Introduce process for handling merge failures on Dev
Context
In preparation for the monthly release, the Delivery team depends on a green master on the GitLab project on the dev instance. A green master status on this project gives release managers confidence that release candidate packages can be built and that are ready to be released on the 22nd.
Failures on the GitLab dev project lack visibility, at the moment when a failure occurs a message is posted on the #master-broken-mirrors
Slack channel with no guidelines on how to address it, as an aside this channel also has a very low number of participations so it is unusual for someone to take action on the failure.
Problem
During the final steps of the preparation for the 16.1 release, release managers discovered that the default branch of the GitLab dev project has been broken for at least a week production#15901 (closed).
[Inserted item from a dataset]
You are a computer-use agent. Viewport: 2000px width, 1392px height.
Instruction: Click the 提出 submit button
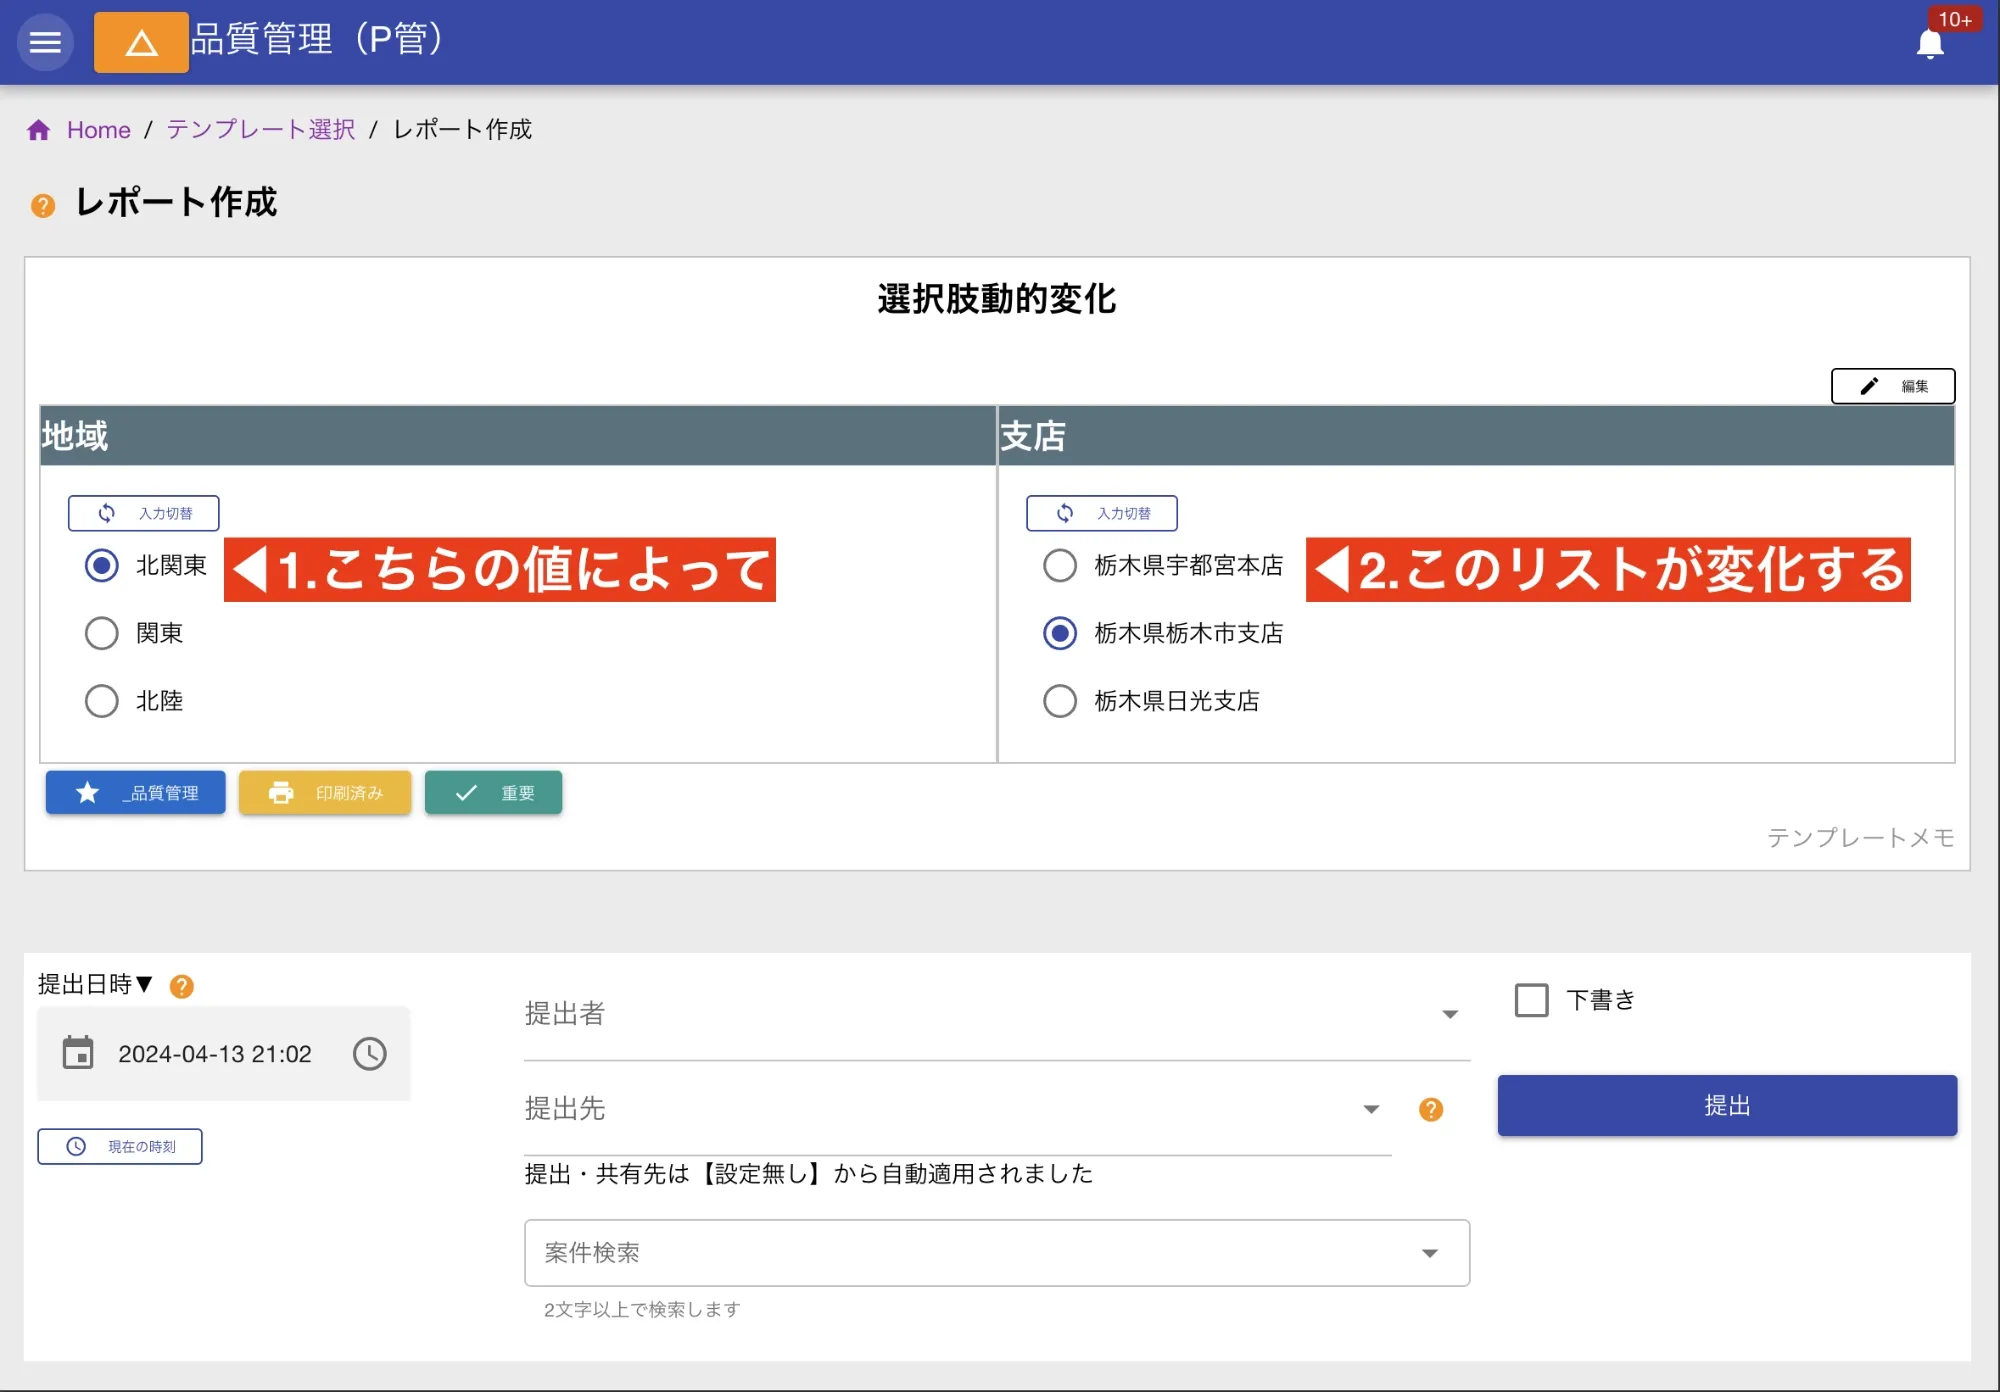(1727, 1105)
Noticing that failure during the release run-up is not ideal: release managers have to rush to understand the failure, find the root cause, mitigate it, and continue with the next steps for the release preparation, all in a limited time window (less than 24hrs).
This is not the first time it happens, a similar scenario during the 15.11 release preparation #4606 (closed)
Timeline
All times in UTC
-
2023-06-17 11:58
- gitlab-org/gitlab!122308 (merged) was merged. During production#15901 (closed) it was believed the MR was the possible culprit, later it was found out the failures were associated with a runner configuration change. -
2023-06-17 13:00
- Failure is present on dev https://dev.gitlab.org/gitlab/gitlab-ee/-/commit/e0a3414fab23fe384a0df24661cc268ef2f820e0. Merge request author is not notified -
2023-06-20 21:48
- Failures on GitLab dev project are discovered -
2023-06-20 22:00
- production#15901 (closed) is created -
2023-06-20 22:59
- Two different failures: One associated with Zoekt network issues (gitlab-org/gitlab!122308 (merged) as a possible culprit) and another one for database migration timeouts on specs. -
2023-06-21 02:55
- The root cause is discovered production#15901 (comment 1439119289) -
2023-06-21 07:24
- Incident is mitigated and monthly release preparation is unblocked
Questions
The purpose of this issue is to address the following questions:
- With legit merge request failures on dev, how can these failures be surfaced earlier to developers?
- Are merge request authors the right person to address the failures, if not, what team is the DRI for the GitLab dev failures?
- What team is the owner of the GitLab dev project?
- Are the specs of the GitLab dev project useful?